# INFORMATION PROVIDED:
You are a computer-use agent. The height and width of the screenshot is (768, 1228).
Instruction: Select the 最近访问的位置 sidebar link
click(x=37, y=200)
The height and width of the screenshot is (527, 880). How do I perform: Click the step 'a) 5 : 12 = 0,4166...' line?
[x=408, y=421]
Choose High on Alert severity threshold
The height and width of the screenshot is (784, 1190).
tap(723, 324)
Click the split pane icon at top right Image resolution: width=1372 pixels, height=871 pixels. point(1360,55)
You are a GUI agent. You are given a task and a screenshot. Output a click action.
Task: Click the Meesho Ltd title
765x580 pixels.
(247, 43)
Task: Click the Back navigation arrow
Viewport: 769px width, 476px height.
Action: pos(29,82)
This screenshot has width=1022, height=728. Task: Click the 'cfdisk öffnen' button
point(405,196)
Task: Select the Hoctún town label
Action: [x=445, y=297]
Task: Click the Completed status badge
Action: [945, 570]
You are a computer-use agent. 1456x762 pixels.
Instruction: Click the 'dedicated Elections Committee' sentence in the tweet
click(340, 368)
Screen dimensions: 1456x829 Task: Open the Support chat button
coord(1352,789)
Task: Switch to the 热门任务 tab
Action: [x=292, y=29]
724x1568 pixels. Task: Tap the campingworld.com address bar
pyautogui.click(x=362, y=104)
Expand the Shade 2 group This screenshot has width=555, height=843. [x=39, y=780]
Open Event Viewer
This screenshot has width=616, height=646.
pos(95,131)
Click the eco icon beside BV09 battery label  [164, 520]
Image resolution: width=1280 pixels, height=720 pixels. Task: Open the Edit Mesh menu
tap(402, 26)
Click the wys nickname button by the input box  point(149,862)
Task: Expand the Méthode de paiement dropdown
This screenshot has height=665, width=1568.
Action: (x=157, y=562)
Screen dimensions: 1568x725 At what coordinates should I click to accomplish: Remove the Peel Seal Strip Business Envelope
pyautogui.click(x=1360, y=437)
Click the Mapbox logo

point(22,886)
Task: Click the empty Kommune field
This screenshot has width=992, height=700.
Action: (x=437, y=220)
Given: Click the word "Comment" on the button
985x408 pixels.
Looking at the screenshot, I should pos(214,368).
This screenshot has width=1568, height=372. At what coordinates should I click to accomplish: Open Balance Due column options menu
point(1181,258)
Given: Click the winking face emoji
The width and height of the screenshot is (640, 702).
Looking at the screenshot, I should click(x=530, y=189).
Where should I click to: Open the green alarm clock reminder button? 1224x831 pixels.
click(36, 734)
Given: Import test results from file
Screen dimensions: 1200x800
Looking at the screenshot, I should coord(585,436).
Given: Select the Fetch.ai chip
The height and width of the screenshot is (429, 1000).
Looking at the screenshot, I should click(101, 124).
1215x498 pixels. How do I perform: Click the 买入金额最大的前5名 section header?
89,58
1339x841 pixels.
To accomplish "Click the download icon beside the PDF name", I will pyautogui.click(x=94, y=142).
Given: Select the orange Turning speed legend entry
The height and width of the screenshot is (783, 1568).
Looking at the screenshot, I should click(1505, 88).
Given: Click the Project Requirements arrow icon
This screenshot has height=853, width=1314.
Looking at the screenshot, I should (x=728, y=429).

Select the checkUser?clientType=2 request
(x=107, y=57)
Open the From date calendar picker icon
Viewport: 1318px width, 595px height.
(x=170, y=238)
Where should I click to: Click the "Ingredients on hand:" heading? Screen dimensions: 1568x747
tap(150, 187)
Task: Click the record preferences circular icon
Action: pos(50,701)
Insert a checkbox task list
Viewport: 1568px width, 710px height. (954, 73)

# TASK PROMPT:
Your task is to restate all of the records above word for word.

# EXPECTED ANSWER:
You are a computer-use agent. The height and width of the screenshot is (768, 1228).
Instruction: Select the 最近访问的位置 sidebar link
click(x=37, y=200)
The height and width of the screenshot is (527, 880). How do I perform: Click the step 'a) 5 : 12 = 0,4166...' line?
[x=408, y=421]
Choose High on Alert severity threshold
The height and width of the screenshot is (784, 1190).
tap(723, 324)
Click the split pane icon at top right Image resolution: width=1372 pixels, height=871 pixels. point(1360,55)
You are a GUI agent. You are given a task and a screenshot. Output a click action.
Task: Click the Meesho Ltd title
765x580 pixels.
(247, 43)
Task: Click the Back navigation arrow
Viewport: 769px width, 476px height.
Action: pos(29,82)
This screenshot has width=1022, height=728. Task: Click the 'cfdisk öffnen' button
point(405,196)
Task: Select the Hoctún town label
Action: [x=445, y=297]
Task: Click the Completed status badge
Action: [945, 570]
You are a computer-use agent. 1456x762 pixels.
Instruction: Click the 'dedicated Elections Committee' sentence in the tweet
click(340, 368)
Screen dimensions: 1456x829 Task: Open the Support chat button
coord(1352,789)
Task: Switch to the 热门任务 tab
Action: [x=292, y=29]
724x1568 pixels. Task: Tap the campingworld.com address bar
pyautogui.click(x=362, y=104)
Expand the Shade 2 group This screenshot has width=555, height=843. [x=39, y=780]
Open Event Viewer
This screenshot has width=616, height=646.
pos(95,131)
Click the eco icon beside BV09 battery label  [164, 520]
Image resolution: width=1280 pixels, height=720 pixels. Task: Open the Edit Mesh menu
tap(402, 26)
Click the wys nickname button by the input box  point(149,862)
Task: Expand the Méthode de paiement dropdown
This screenshot has height=665, width=1568.
Action: (x=157, y=562)
Screen dimensions: 1568x725 At what coordinates should I click to accomplish: Remove the Peel Seal Strip Business Envelope
pyautogui.click(x=1360, y=437)
Click the Mapbox logo

point(22,886)
Task: Click the empty Kommune field
This screenshot has width=992, height=700.
Action: (x=437, y=220)
Given: Click the word "Comment" on the button
985x408 pixels.
Looking at the screenshot, I should pos(214,368).
This screenshot has width=1568, height=372. At what coordinates should I click to accomplish: Open Balance Due column options menu
point(1181,258)
Given: Click the winking face emoji
The width and height of the screenshot is (640, 702).
Looking at the screenshot, I should click(x=530, y=189).
Where should I click to: Open the green alarm clock reminder button? 1224x831 pixels.
click(36, 734)
Given: Import test results from file
Screen dimensions: 1200x800
Looking at the screenshot, I should coord(585,436).
Given: Select the Fetch.ai chip
The height and width of the screenshot is (429, 1000).
Looking at the screenshot, I should click(101, 124).
1215x498 pixels. How do I perform: Click the 买入金额最大的前5名 section header?
89,58
1339x841 pixels.
To accomplish "Click the download icon beside the PDF name", I will pyautogui.click(x=94, y=142).
Given: Select the orange Turning speed legend entry
The height and width of the screenshot is (783, 1568).
Looking at the screenshot, I should click(1505, 88).
Given: Click the Project Requirements arrow icon
This screenshot has height=853, width=1314.
Looking at the screenshot, I should (x=728, y=429).

Select the checkUser?clientType=2 request
(x=107, y=57)
Open the From date calendar picker icon
Viewport: 1318px width, 595px height.
(x=170, y=238)
Where should I click to: Click the "Ingredients on hand:" heading? Screen dimensions: 1568x747
tap(150, 187)
Task: Click the record preferences circular icon
Action: pos(50,701)
Insert a checkbox task list
Viewport: 1568px width, 710px height. (954, 73)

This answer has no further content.